Each line from the line that includes "The width and height of the screenshot is (800, 752)." through the end of the material below must be transcribed exactly, with no other lines.

** GIVEN DATA follows **

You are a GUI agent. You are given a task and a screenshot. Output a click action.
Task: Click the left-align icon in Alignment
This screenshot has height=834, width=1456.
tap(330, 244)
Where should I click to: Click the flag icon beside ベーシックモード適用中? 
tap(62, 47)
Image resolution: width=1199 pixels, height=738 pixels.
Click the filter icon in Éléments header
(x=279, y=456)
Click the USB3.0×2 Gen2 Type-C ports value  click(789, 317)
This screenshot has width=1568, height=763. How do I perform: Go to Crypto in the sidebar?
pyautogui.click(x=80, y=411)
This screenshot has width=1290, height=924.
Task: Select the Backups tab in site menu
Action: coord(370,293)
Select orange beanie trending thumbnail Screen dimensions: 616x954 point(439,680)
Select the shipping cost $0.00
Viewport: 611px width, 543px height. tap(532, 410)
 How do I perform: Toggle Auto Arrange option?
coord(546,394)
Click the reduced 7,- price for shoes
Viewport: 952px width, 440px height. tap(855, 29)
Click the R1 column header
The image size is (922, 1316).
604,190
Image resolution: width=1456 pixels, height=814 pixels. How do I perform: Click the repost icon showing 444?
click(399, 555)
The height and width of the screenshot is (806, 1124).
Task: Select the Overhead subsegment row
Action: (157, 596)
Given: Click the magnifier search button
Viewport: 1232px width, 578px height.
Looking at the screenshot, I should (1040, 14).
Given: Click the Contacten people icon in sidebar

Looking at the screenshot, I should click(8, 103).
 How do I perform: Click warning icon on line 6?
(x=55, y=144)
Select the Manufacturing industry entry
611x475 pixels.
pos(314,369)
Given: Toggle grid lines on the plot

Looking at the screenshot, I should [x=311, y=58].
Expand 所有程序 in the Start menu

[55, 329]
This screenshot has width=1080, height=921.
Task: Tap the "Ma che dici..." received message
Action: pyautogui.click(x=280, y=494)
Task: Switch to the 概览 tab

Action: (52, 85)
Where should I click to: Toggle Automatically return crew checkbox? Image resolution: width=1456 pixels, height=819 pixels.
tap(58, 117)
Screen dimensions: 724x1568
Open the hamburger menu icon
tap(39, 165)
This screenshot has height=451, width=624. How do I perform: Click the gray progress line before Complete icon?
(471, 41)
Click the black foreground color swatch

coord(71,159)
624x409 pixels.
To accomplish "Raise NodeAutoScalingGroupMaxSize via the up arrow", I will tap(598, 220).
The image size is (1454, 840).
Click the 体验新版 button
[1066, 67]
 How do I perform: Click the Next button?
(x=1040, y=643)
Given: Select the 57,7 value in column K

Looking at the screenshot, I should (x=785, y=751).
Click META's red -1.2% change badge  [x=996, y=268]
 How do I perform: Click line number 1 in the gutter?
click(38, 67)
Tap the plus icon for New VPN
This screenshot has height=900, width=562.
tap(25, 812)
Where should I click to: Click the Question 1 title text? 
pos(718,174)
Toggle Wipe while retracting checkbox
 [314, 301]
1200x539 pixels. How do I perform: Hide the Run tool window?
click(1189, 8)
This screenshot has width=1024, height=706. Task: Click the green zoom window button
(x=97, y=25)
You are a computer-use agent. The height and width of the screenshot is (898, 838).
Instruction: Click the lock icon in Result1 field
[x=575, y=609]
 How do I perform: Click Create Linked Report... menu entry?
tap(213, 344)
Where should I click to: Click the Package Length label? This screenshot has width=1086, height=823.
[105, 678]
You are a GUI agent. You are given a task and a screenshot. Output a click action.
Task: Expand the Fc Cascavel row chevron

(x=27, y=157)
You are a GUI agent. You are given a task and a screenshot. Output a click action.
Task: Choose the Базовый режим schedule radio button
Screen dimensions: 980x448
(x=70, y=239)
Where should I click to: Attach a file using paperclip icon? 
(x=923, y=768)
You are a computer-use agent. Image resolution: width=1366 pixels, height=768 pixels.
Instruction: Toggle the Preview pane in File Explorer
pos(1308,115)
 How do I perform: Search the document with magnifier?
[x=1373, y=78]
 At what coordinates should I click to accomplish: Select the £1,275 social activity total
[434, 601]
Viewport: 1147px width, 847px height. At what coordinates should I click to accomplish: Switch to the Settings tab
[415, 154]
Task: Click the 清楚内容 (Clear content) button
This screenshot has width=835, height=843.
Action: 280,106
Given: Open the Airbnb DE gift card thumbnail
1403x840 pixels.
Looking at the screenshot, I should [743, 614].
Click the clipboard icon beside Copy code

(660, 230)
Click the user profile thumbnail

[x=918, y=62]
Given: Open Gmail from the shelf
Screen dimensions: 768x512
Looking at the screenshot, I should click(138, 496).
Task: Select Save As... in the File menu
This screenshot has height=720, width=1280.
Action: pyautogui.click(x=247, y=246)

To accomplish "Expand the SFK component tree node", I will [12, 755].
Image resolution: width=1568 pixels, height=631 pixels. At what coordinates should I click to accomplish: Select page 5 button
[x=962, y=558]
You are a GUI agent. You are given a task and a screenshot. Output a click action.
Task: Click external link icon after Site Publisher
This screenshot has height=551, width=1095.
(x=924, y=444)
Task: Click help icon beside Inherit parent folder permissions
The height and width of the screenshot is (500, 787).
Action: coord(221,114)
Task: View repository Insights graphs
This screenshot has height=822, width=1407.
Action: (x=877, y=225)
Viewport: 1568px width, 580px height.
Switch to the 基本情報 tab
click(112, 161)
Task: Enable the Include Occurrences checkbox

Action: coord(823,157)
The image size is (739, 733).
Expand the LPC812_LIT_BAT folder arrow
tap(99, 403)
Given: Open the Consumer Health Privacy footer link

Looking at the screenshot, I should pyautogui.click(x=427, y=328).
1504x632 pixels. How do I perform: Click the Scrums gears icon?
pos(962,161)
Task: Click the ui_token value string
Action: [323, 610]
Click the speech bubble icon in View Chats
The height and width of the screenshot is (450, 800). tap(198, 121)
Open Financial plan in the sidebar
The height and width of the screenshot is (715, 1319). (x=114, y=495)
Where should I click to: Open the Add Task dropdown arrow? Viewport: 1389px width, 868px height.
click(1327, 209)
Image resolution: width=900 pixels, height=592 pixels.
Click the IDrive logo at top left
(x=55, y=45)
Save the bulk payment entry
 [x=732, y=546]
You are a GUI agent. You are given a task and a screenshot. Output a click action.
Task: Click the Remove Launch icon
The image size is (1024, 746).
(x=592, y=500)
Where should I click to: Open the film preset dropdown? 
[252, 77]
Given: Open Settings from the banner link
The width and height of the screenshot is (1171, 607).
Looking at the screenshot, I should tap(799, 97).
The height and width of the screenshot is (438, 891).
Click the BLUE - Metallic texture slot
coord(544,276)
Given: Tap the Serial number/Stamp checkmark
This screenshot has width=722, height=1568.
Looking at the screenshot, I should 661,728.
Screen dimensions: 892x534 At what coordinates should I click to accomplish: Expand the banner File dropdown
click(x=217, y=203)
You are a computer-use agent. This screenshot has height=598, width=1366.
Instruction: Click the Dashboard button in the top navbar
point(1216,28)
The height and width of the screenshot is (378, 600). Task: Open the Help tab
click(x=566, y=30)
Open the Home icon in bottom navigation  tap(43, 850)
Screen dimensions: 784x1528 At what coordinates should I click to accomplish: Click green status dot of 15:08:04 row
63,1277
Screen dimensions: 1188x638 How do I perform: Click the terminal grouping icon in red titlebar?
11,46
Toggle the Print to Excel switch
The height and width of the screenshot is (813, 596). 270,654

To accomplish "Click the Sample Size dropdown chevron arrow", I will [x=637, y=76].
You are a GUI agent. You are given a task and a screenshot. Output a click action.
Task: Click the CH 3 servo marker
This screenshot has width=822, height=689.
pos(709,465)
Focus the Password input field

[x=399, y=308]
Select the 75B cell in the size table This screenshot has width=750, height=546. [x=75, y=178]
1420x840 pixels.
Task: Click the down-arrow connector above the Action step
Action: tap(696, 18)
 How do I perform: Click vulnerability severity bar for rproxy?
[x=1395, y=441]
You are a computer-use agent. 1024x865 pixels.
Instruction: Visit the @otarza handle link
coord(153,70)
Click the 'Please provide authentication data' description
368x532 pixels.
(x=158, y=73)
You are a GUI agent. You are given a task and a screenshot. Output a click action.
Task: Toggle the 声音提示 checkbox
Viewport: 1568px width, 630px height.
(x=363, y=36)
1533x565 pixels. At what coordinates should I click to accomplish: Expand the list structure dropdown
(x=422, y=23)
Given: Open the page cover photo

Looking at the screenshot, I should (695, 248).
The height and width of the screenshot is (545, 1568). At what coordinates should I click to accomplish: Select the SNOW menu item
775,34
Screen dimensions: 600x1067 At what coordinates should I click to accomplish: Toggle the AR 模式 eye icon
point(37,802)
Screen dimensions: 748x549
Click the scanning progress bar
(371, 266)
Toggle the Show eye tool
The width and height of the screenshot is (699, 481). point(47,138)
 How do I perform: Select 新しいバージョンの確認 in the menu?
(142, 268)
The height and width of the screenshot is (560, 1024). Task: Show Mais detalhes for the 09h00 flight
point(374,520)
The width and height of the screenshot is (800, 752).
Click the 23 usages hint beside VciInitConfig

** End of GIVEN DATA **

> **PROBLEM SOLUTION**:
The width and height of the screenshot is (800, 752).
Click the 23 usages hint beside VciInitConfig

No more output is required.